Within the data below, count the lines that include "notification" and give only the count.

═══ Extracted entries

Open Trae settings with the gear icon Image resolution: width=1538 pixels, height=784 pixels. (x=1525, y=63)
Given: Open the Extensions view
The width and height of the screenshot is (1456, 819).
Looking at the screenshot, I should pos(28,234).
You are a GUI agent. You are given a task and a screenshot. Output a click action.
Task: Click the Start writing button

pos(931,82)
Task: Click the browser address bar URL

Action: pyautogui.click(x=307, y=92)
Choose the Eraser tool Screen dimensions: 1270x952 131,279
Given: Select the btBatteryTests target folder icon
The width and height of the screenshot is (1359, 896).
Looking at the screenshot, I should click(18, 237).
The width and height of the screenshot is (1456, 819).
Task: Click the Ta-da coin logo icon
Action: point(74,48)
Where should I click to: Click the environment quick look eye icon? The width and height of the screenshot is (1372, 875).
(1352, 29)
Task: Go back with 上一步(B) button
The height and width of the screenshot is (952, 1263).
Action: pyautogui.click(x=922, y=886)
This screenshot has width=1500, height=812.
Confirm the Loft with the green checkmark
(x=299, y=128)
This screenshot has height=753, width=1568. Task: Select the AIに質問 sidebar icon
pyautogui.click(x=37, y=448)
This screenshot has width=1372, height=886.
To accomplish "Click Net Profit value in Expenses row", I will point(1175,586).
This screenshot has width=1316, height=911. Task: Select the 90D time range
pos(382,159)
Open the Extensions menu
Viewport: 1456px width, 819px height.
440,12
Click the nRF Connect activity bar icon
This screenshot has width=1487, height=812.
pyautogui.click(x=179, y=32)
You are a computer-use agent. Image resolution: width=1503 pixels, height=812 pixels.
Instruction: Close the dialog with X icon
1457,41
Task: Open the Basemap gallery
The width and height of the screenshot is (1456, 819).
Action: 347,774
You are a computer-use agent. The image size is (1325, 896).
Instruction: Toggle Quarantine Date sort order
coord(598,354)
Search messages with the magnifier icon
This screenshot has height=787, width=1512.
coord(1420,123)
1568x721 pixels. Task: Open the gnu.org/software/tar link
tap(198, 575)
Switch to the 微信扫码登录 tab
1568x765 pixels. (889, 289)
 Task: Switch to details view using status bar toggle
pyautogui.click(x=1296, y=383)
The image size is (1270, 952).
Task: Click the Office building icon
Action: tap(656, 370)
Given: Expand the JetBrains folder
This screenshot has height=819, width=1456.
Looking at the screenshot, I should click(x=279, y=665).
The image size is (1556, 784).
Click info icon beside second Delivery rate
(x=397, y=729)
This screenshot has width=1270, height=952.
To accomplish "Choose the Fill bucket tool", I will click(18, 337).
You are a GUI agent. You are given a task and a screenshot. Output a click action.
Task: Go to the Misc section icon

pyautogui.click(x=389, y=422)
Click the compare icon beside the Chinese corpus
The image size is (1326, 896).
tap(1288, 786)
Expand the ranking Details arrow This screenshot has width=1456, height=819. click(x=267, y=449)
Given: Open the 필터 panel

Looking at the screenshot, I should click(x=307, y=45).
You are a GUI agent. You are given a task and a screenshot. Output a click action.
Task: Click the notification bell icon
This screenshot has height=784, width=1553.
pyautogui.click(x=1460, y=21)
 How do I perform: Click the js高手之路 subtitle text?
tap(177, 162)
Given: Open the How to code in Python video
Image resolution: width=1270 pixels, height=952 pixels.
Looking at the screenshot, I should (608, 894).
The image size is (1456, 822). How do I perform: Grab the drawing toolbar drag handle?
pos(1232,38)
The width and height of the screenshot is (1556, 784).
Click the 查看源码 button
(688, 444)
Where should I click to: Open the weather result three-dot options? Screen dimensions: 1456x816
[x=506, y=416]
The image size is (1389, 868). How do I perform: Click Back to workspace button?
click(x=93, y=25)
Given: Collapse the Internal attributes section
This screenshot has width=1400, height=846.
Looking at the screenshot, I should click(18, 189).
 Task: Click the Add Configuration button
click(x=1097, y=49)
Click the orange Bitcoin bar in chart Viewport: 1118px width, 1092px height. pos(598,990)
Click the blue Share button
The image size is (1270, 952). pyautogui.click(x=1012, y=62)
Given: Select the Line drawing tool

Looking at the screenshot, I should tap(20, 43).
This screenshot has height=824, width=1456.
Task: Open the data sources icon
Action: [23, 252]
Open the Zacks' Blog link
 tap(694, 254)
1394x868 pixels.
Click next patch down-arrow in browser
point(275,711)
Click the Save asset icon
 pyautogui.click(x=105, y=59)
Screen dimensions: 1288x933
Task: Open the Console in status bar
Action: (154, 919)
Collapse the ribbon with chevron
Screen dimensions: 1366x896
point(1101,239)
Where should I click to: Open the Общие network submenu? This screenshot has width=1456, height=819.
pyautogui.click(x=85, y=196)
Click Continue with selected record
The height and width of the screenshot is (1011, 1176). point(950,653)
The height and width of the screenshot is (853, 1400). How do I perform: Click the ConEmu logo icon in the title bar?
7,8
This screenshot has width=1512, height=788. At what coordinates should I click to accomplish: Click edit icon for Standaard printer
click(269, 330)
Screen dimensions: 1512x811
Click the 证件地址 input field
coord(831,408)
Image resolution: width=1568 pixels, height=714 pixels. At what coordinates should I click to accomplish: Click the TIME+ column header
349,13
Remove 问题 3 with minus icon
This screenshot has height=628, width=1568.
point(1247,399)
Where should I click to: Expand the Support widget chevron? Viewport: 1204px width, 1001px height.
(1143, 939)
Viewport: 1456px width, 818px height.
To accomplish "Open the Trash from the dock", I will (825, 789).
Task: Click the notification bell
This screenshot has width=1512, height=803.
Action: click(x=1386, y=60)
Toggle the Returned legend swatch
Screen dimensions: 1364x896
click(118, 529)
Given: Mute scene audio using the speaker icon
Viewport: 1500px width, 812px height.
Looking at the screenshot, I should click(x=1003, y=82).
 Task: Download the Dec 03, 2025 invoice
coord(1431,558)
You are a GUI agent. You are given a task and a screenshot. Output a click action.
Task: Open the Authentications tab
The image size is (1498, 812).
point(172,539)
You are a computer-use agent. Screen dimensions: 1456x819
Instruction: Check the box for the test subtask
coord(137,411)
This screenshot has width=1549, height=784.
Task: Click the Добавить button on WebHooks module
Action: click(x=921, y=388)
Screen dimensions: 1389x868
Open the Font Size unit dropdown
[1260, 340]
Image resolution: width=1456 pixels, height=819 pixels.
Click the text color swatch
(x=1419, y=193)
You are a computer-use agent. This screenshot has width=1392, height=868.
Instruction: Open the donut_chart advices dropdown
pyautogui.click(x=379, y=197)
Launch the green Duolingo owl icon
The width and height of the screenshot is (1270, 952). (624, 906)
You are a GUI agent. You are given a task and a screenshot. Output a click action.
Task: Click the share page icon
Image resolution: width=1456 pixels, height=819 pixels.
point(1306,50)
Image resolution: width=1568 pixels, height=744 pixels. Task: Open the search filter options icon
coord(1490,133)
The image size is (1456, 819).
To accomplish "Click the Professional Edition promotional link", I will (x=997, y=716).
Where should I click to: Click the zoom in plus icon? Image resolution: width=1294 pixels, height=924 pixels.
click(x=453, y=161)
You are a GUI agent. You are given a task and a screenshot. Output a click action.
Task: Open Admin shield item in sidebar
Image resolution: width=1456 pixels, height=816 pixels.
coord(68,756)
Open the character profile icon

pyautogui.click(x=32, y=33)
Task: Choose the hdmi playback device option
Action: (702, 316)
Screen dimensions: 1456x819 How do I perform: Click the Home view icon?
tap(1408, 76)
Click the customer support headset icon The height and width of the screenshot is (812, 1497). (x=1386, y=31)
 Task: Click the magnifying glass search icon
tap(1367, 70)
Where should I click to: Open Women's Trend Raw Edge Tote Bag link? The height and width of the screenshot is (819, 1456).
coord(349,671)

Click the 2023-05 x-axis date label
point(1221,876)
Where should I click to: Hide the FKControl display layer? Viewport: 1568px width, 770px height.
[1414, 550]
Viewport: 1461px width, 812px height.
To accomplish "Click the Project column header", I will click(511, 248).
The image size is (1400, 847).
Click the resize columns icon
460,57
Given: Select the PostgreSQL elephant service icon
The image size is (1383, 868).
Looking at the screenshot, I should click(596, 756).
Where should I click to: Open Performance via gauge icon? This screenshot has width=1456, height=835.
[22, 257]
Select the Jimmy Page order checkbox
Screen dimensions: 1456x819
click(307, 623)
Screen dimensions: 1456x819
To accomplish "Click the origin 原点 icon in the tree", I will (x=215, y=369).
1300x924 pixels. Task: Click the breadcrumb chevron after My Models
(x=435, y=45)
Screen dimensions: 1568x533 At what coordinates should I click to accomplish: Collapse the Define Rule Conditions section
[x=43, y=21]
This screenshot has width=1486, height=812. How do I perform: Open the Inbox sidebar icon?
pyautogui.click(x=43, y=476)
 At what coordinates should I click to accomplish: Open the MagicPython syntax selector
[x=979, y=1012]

══════

* Problem solution *
2